§ Work to complete
Starting at the line with "Privacy Policy (923, 2519)", retype each line exactly up to and including the final line of the records below.

━━━━━━━━━━━━━━━━

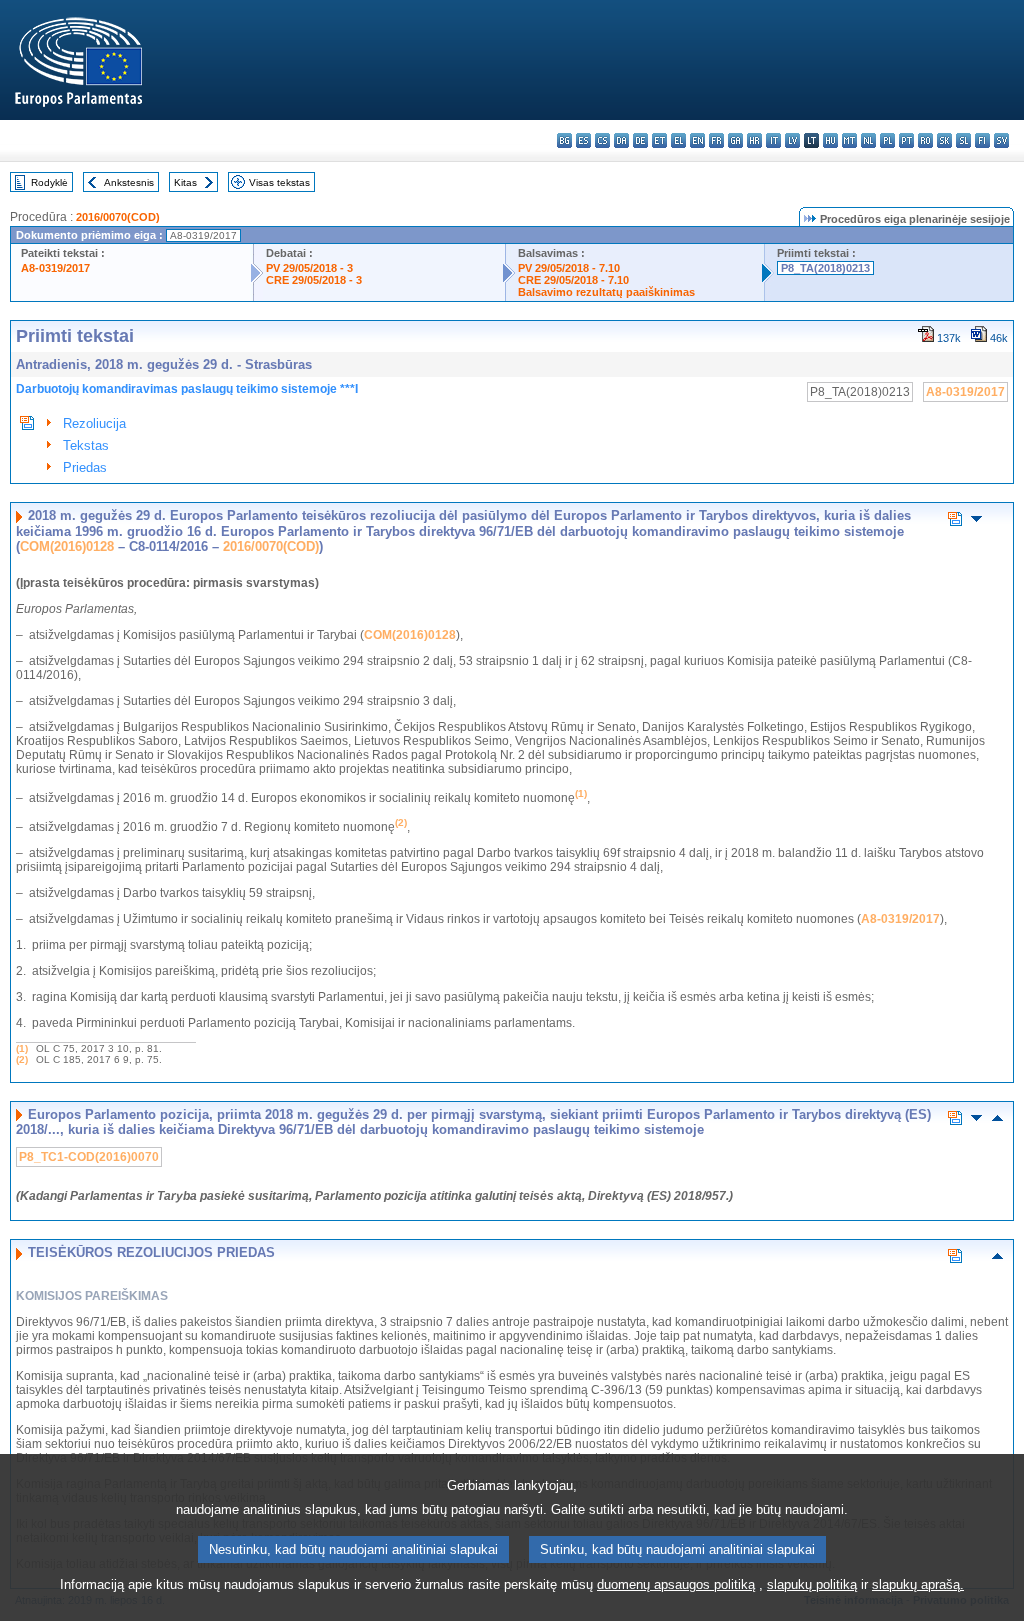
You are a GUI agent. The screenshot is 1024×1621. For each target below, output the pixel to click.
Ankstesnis (129, 182)
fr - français (716, 140)
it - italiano (773, 140)
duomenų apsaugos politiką (676, 1584)
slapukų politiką (812, 1584)
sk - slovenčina (944, 140)
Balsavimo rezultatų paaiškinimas (606, 292)
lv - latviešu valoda (792, 140)
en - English (697, 140)
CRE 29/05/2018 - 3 (314, 280)
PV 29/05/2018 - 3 (309, 268)
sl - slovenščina (963, 140)
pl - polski (887, 140)
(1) (22, 1048)
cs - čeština (602, 140)
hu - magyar (830, 140)
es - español (583, 140)
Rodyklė (49, 182)
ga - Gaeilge (735, 140)
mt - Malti (849, 140)
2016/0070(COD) (118, 217)
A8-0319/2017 (55, 268)
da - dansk (621, 140)
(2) (22, 1059)
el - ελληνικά (678, 140)
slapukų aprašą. (918, 1584)
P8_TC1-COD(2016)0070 (89, 1157)
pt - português (906, 140)
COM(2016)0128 (67, 546)
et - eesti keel (659, 140)
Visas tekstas (279, 182)
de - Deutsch (640, 140)
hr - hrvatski (754, 140)
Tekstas (86, 445)
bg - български (564, 140)
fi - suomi (982, 140)
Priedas (85, 467)
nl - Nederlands (868, 140)
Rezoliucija (94, 423)
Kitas (185, 182)
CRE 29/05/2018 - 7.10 (573, 280)
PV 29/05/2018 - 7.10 (569, 268)
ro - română (925, 140)
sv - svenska (1001, 140)
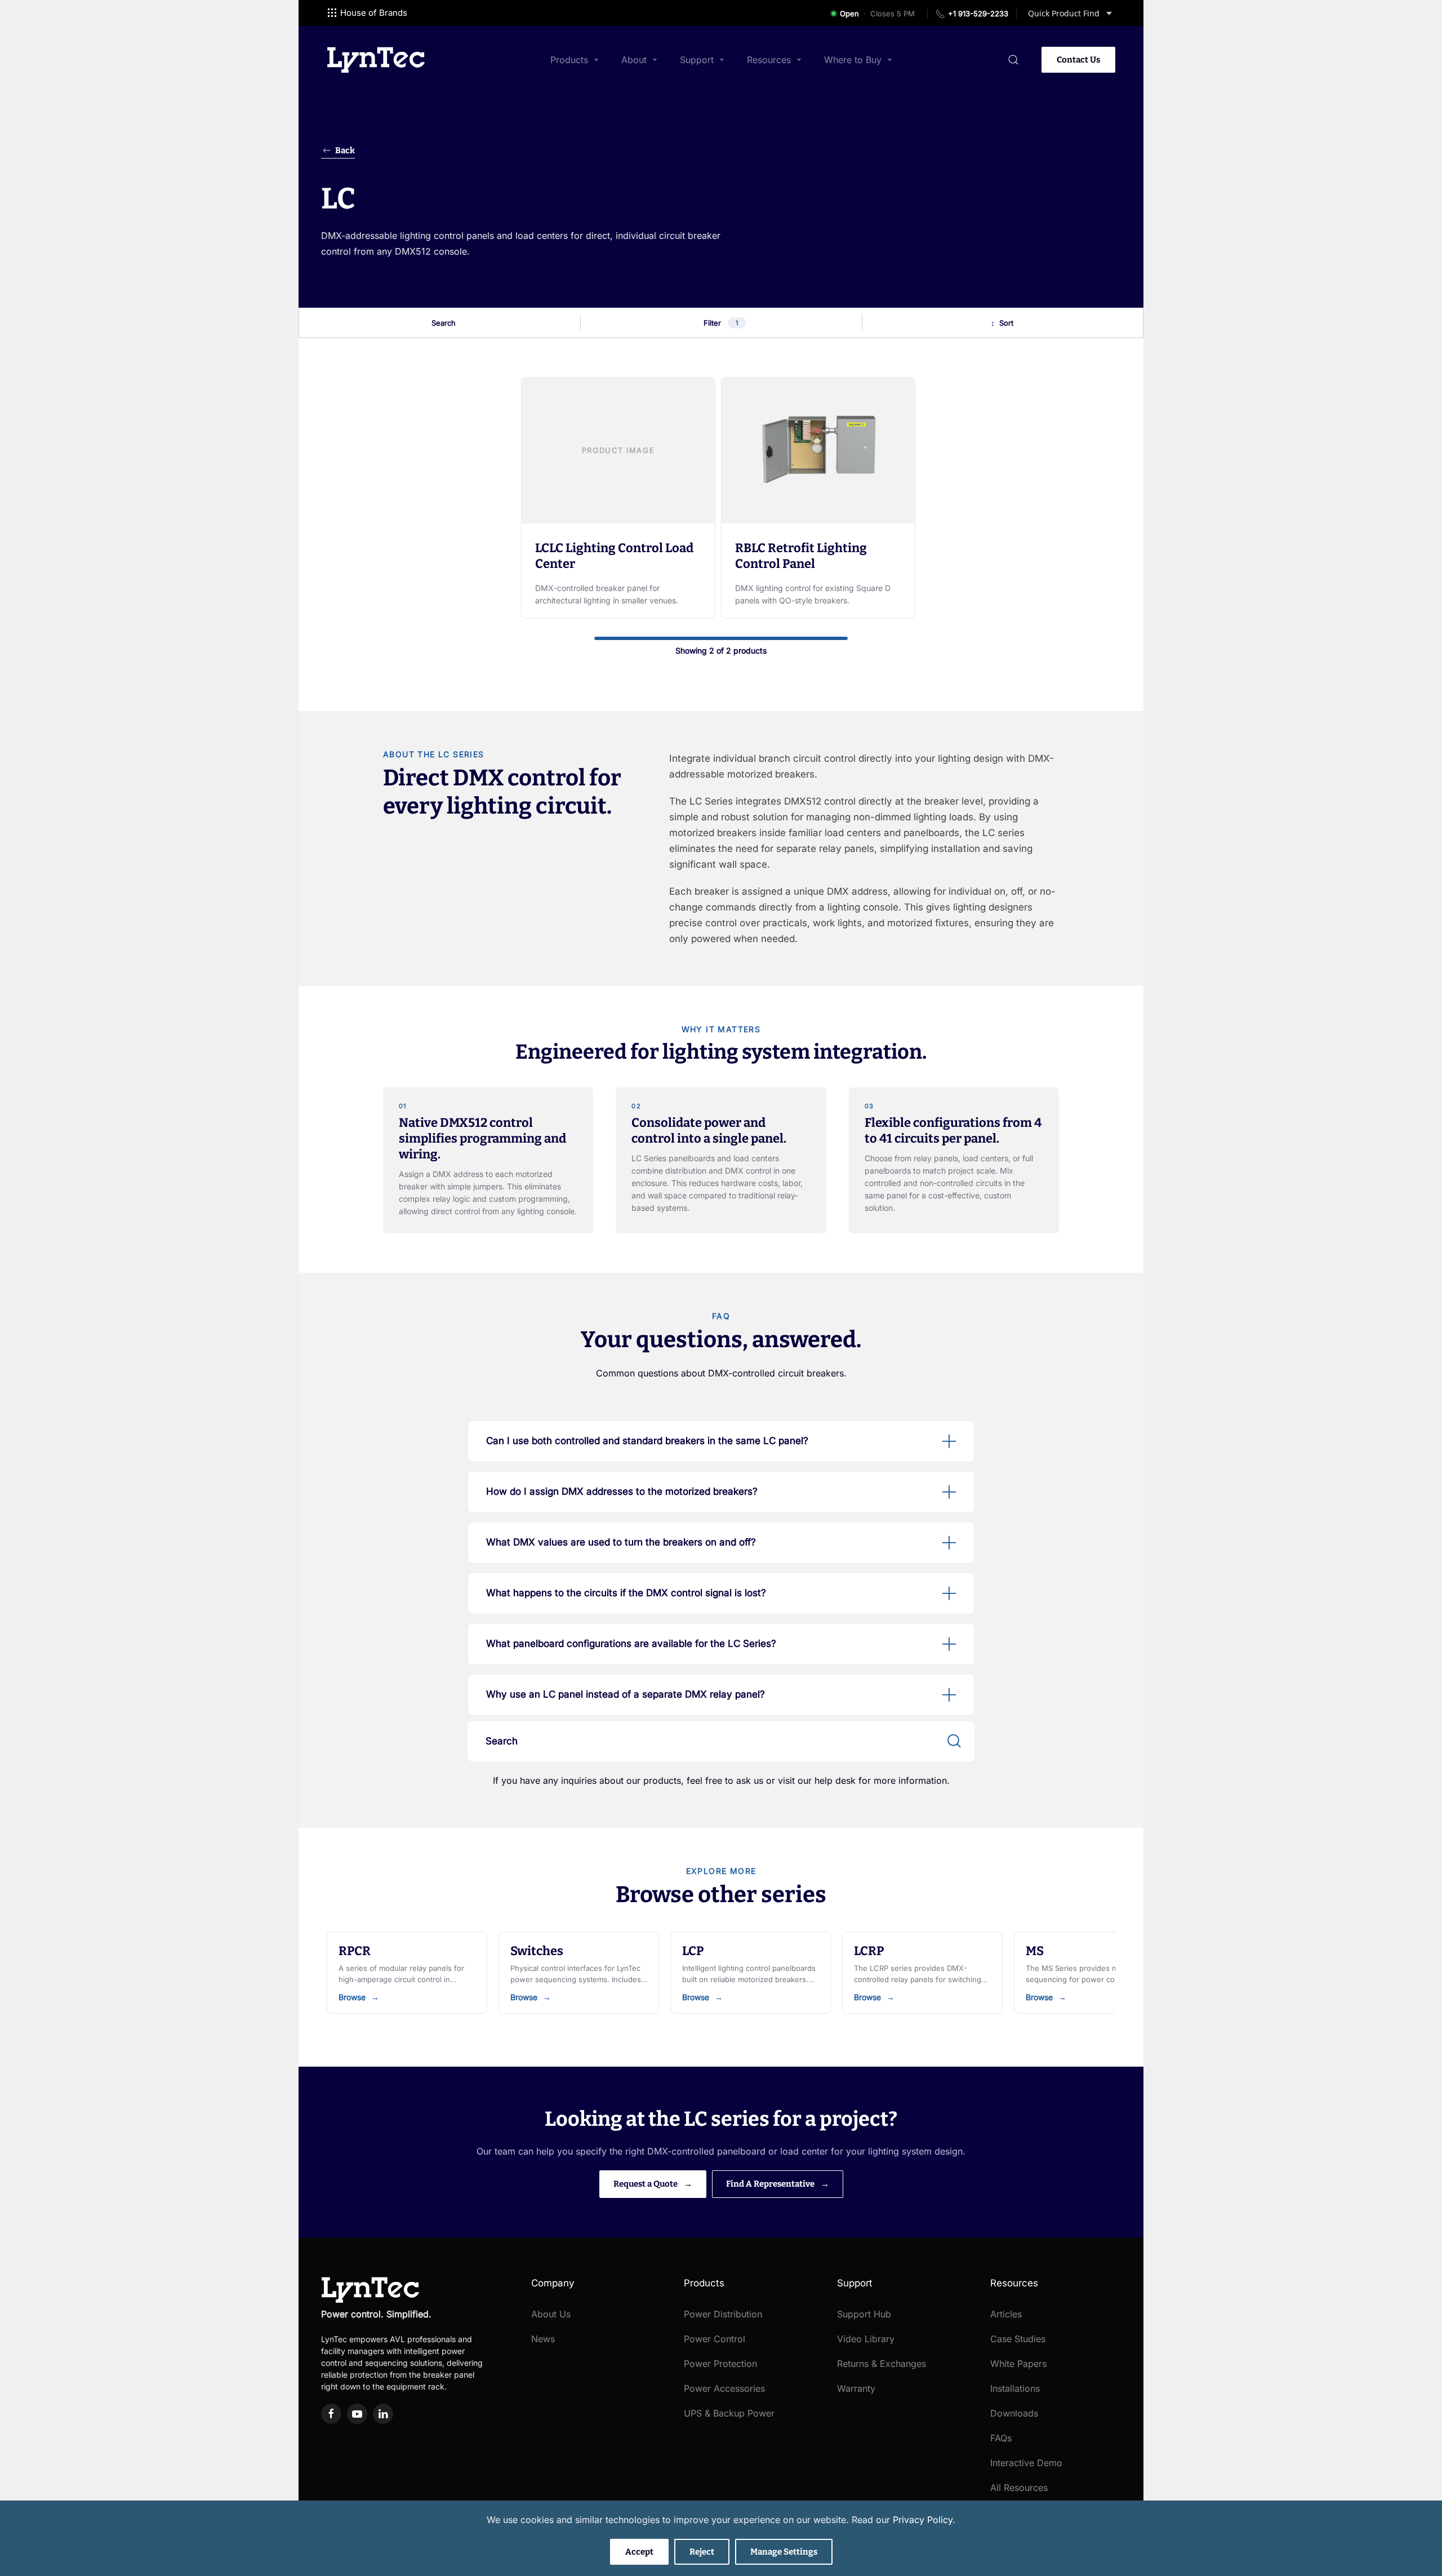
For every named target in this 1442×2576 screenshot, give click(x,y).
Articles (1006, 2314)
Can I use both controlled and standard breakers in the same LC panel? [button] (647, 1440)
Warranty (856, 2388)
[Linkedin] (383, 2414)
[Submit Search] (954, 1741)
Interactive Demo (1026, 2462)
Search (443, 322)
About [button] (634, 59)
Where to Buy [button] (853, 59)
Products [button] (569, 59)
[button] (1013, 59)
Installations (1015, 2388)
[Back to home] (376, 59)
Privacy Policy (923, 2519)
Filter (721, 322)
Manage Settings (783, 2552)
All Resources (1019, 2487)
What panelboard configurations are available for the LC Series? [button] (631, 1643)
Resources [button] (769, 59)
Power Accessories (724, 2388)
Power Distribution (723, 2314)
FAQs (1001, 2438)
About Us (551, 2314)
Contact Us (1078, 60)
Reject (701, 2552)
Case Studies (1017, 2338)
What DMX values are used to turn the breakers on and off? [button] (621, 1542)
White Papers (1018, 2363)
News (543, 2338)
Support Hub (864, 2314)
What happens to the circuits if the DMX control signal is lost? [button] (626, 1592)
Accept (639, 2552)
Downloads (1014, 2413)
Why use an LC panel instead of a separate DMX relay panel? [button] (625, 1694)
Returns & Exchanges (881, 2363)
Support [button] (697, 59)
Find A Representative (771, 2184)
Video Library (865, 2338)
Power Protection (720, 2363)
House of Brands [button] (373, 12)
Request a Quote (646, 2184)
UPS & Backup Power (729, 2413)
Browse (352, 1997)
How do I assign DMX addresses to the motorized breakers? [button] (622, 1491)
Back (345, 150)
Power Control (714, 2338)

━━━━━━━━━━━━━━━━

§ Exercise response
Privacy Policy (923, 2519)
Filter (721, 322)
Manage Settings (783, 2552)
All Resources (1019, 2487)
What panelboard configurations are available for the LC Series? [button] (631, 1643)
Resources [button] (769, 59)
Power Accessories (724, 2388)
Power Distribution (723, 2314)
FAQs (1001, 2438)
About Us (551, 2314)
Contact Us (1078, 60)
Reject (701, 2552)
Case Studies (1017, 2338)
What DMX values are used to turn the breakers on and off? [button] (621, 1542)
White Papers (1018, 2363)
News (543, 2338)
Support Hub (864, 2314)
What happens to the circuits if the DMX control signal is lost? [button] (626, 1592)
Accept (639, 2552)
Downloads (1014, 2413)
Why use an LC panel instead of a separate DMX relay panel? [button] (625, 1694)
Returns & Exchanges (881, 2363)
Support [button] (697, 59)
Find A Representative (771, 2184)
Video Library (865, 2338)
Power Protection (720, 2363)
House of Brands [button] (373, 12)
Request a Quote (646, 2184)
UPS & Backup Power (729, 2413)
Browse (352, 1997)
How do I assign DMX addresses to the motorized breakers? [button] (622, 1491)
Back (345, 150)
Power Control (714, 2338)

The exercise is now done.